Measurement of SR Ca2+-ATPase activity
The SR membranes from cardiac myocytes were prepared using a modified procedure, as previously described [13]. The cardiac myocytes were homogenized in a buffer containing 300 mmol/L sucrose, 1 mmol/L PMSF, and 20 mmol/L PIPES. The homogenates were centrifuged at 500 g for 20 min and at 25000 g for 60 min to pellet the SR membranes. The SR Ca2+-ATPase activity was measured using a modified method, as previously described [14]. Homogenate protein was added to the solution containing 200 mmol/L KCl, 20 mmol/L HEPES, 10 mmol/L MgCl2, 3 mmol/L PEP, 0.6 mmol/L NADH, 1 mmol/L EGTA, 7.5 U/ml PK, and 5 U/ml LDH (pH 7.0), 2 μM of the Ca2+ ionophore A-23187 (Sigma-Aldrich, St. Louis, MO, USA). NADH was measured using a photometer (DU-640, Beckman Instruments, Inc., Fullerton, CA, USA) with a wavelength of 340 nm at 37°C, and the reaction was started with 1 mmol/L Na2ATP. Absorbance changes were monitored for 3 min.

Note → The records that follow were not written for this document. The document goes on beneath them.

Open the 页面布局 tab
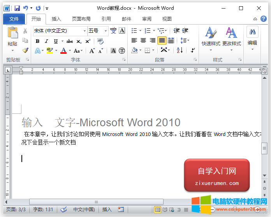Image resolution: width=271 pixels, height=217 pixels. (81, 19)
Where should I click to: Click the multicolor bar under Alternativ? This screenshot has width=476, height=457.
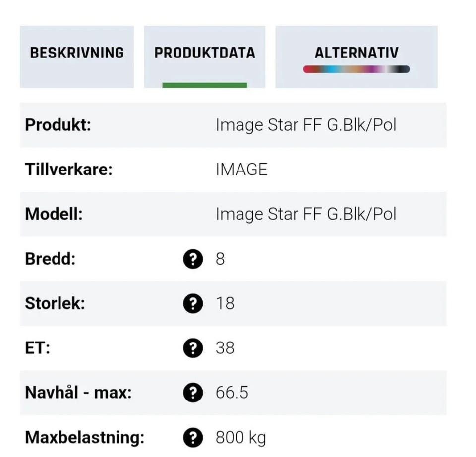point(356,69)
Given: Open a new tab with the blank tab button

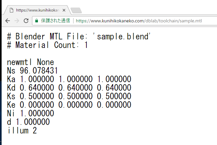Looking at the screenshot, I should (76, 10).
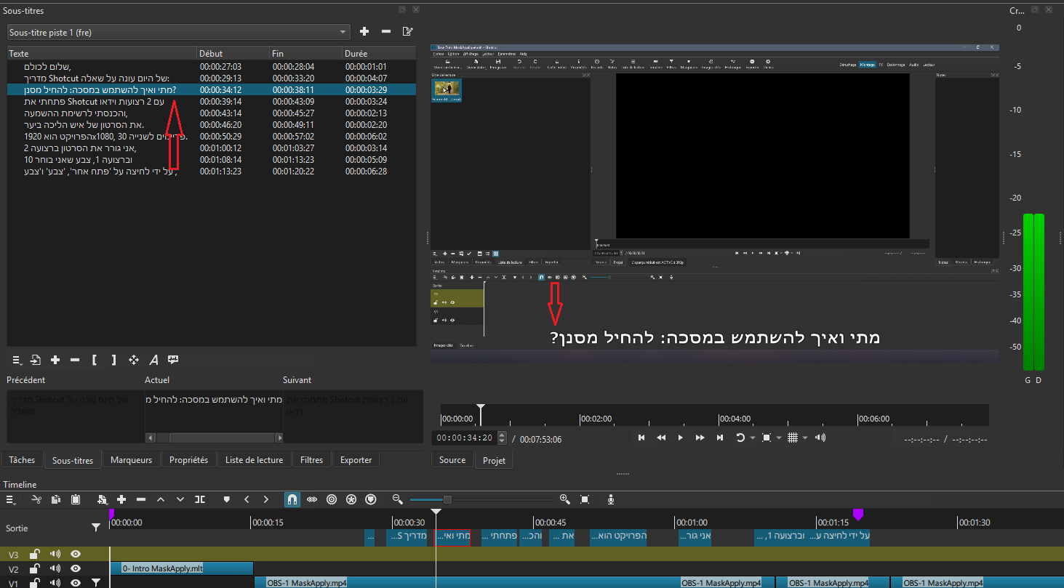Click the ripple all tracks icon

pos(352,499)
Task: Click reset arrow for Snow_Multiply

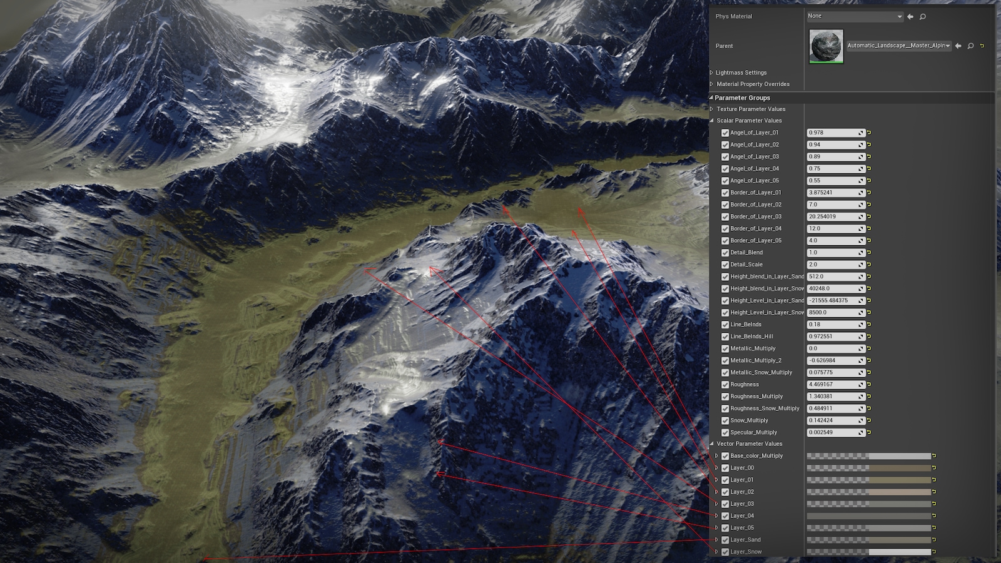Action: [x=869, y=420]
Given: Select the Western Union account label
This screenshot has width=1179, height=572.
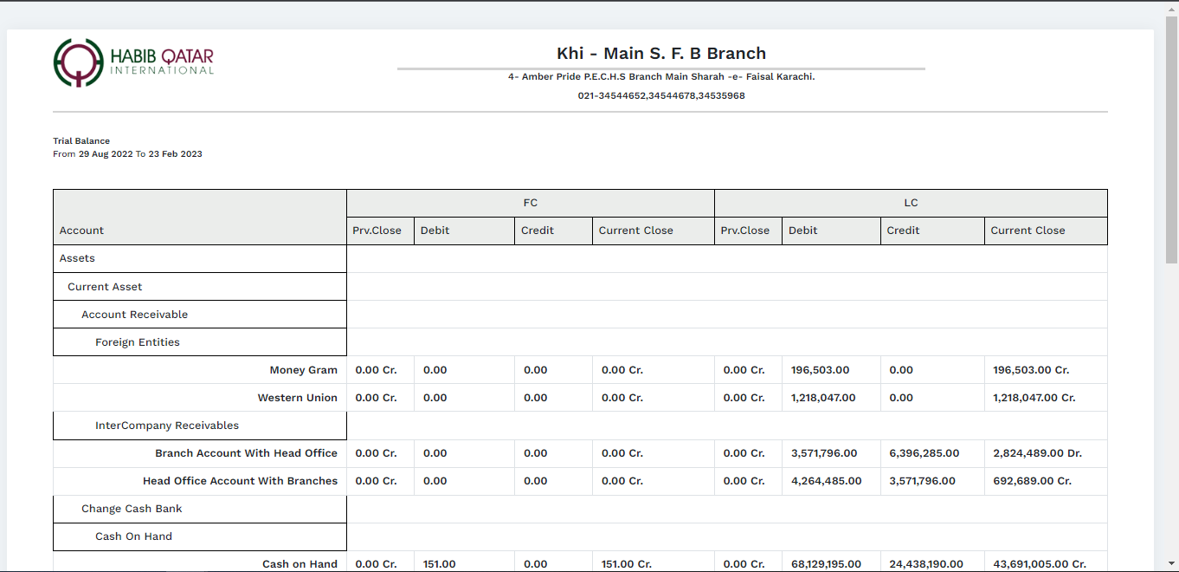Looking at the screenshot, I should (297, 398).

The Ca2+ ionophore was added to prevent intraluminal Ca2+ accumulation in SR, which is inhibitory to Ca2+-ATPase activity [15]. All experiments were performed in triplicate. SERCA2 activity was calculated in nanomoles of ATP per milligram of protein per minute from the change of absorption at 340 nm divided by the extinction coefficient of NADH, in milligrams of protein per minute. Basal activity was measured in Ca2+-free buffer in the presence of EGTA (4 mmol/L), followed by increasing Ca2+ concentrations.
Western blotting
The cells were rinsed with cold PBS and then scraped in ice-cold lysis buffer with protease and phosphatase Inhibitor Cocktail (Roche, Meylan, France). The protein concentration was assessed using a BCA Protein assay (Pierce, Rockford, IL, USA). Then, an equal amount of protein was separated using a 4-20% SDS-PAGE and transferred to PVDF membranes (Hybond, Amersham, Arlington Heights, IL, USA). The blots were incubated with the appropriate antibodies, including anti-SERCA2a, anti–phospho-PLN (serine-16, threonine-17) and anti-PLN (Santa Cruz Blotechnology, CA, USA). The signals were detected using Super Signal Immobilon Western Chemiluminescent HRP Substrate (Millipore, France) and quantified by densitometry using the Image analysis system (Bio-Tanon, Shanghai, China). The data were normalized using β-actin to ensure equal loading and were expressed as a ratio of the experimental group to the control group.
cAMP assay
The concentration of cellular cAMP was carried out using the cAMP-Glo assay kit (Promega, Madison, WI, USA). Briefly, cells were cultured in poly-D-lysine-coated, white, clear-bottom 96-well plates (Greiner, Stonehouse, UK) in a density of 104 cells/well. Cells were lysed to release cAMP, and then the cAMP Detection Solution, which contains protein kinase A (PKA) and kinase substrate (Leu-Arg-Arg-Ala-Ser-Leu-Gly), is added. The Kinase-Glo Reagent is next added to terminate the PKA reaction and detect the remaining ATP via a luciferase reaction. Plates are read using a microplate-reading luminometer (Synergy 2, BioTek, Winooski, VT, US). Relative luminescence output is inversely proportional to cAMP levels.
PKA assay
Protein kinase A (PKA) activity was performed using the ProFluor PKA assay kit (Promega, Madison, WI, USA). Briefly, cell lysates were added to the reaction buffer containing a bisamide rhodamine 110 peptide substrate and were incubated for 30 min at 25°C. The reaction was stopped by adding the termination buffer, which contained a protease that removes amino acids specifically from the non-phosphorylated substrate and results in the production of highly fluorescent rhodamine 110. Thus, the fluorescence intensity is inversely correlated with kinase activity. PKA activity was determined from the fluorescence intensity of the nonphosphorylated substrate using a Synergy 2 microplate-reader (BioTek, Winooski, VT, US).
Statistics
Data are presented as the mean ± standard error of mean (SEM). The intergroup variation between various groups was measured by one-way analysis of variance (ANOVA) with Bonferroni’s post hoc test. Results were considered statistically significant when P values blow 0.05. Data were analyzed using Statistical Package for Social Science (SPSS, Chicago, IL, USA) software version 14.0 for Microsoft Windows.